- Directed by: Arnaldo Catinari
- Release date: 2026;

= At the Revolutionary Festival =

At the Revolutionary Festival is a 2026 film directed and co-written by Arnaldo Catinari.

== Plot ==
In 1919, following the end of the World War I, the Kingdom of Italy took part in the Paris Peace Conference to determine the geopolitical reorganization of Europe. The city of Fiume experienced a period of intense social and political unrest due to the dispute between the Kingdom of Italy and the Kingdom of Serbs, Croats and Slovenes over its sovereignty. In this context, Gabriele D’Annunzio led an expedition and occupied the city on 12 September 1919.

After surviving an assassination attempt thanks to the intervention of Giulio Leone, an anarchist doctor and deserter from the Battle of Caporetto, D’Annunzio becomes indirectly connected to Pietro Brandi, a man who claims allegiance to the ideals of the poet’s attacker while expressing political views aligned with the Fasci Italiani di Combattimento, a movement seeking to oppose D’Annunzio’s political ambitions.
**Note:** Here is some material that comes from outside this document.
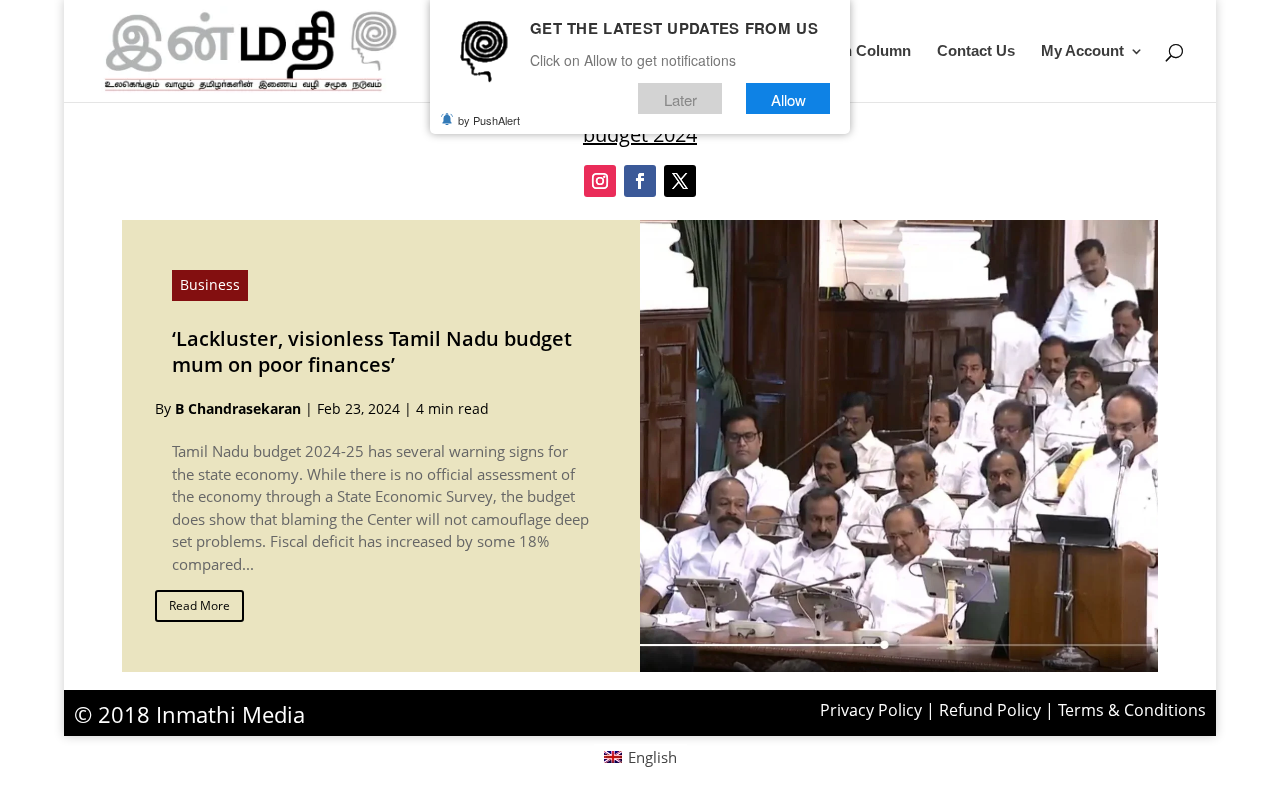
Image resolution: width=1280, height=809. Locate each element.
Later (680, 98)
During these events, the two men encounter Beatrice Superbi, a Russian pianist secretly working as a spy for the Russian government.

Bound together by fate and by a passionate love intrigue, the lives of the three protagonists unfold against the backdrop of the Treaty of Rapallo and culminate in the events of Christmas 1920, when the Kingdom of Italy forcibly evacuated the city, forever altering their destinies.

== Production ==
Filming took place between October and November 2024, primarily in the Friuli-Venezia Giulia region, with scenes shot in Udine, Pradamano, at Villa Giacomelli, and in Trieste.

== Distribuction ==
After being presented in the “Grand Public” section at the 2025 Rome Film Festival, the film is scheduled to be released in Italian cinemas by 01 Distribution starting from 16 April 2026.

== Reception ==

=== Box Office ===
The film earned €164,827 at the box office.

=== Critical response ===
The film received mixed reviews from film critics.

Vania Amitrano of Ciak Magazine stated that it is “a film that, in its outward structure, succeeds in symbolically and visually conveying the full complexity of a historical passage,” praising Arnaldo Catinari’s directorial choices, which she finds well suited to the “necessary visual representation of D’Annunzio’s visionary and artistic experience.” However, she noted that at the screenplay level it “introduces certain historical distortions that generate a degree of ambiguity,” as “the narrative, already complex from a historical perspective, becomes dispersed across multiple layers and at times less fluid.”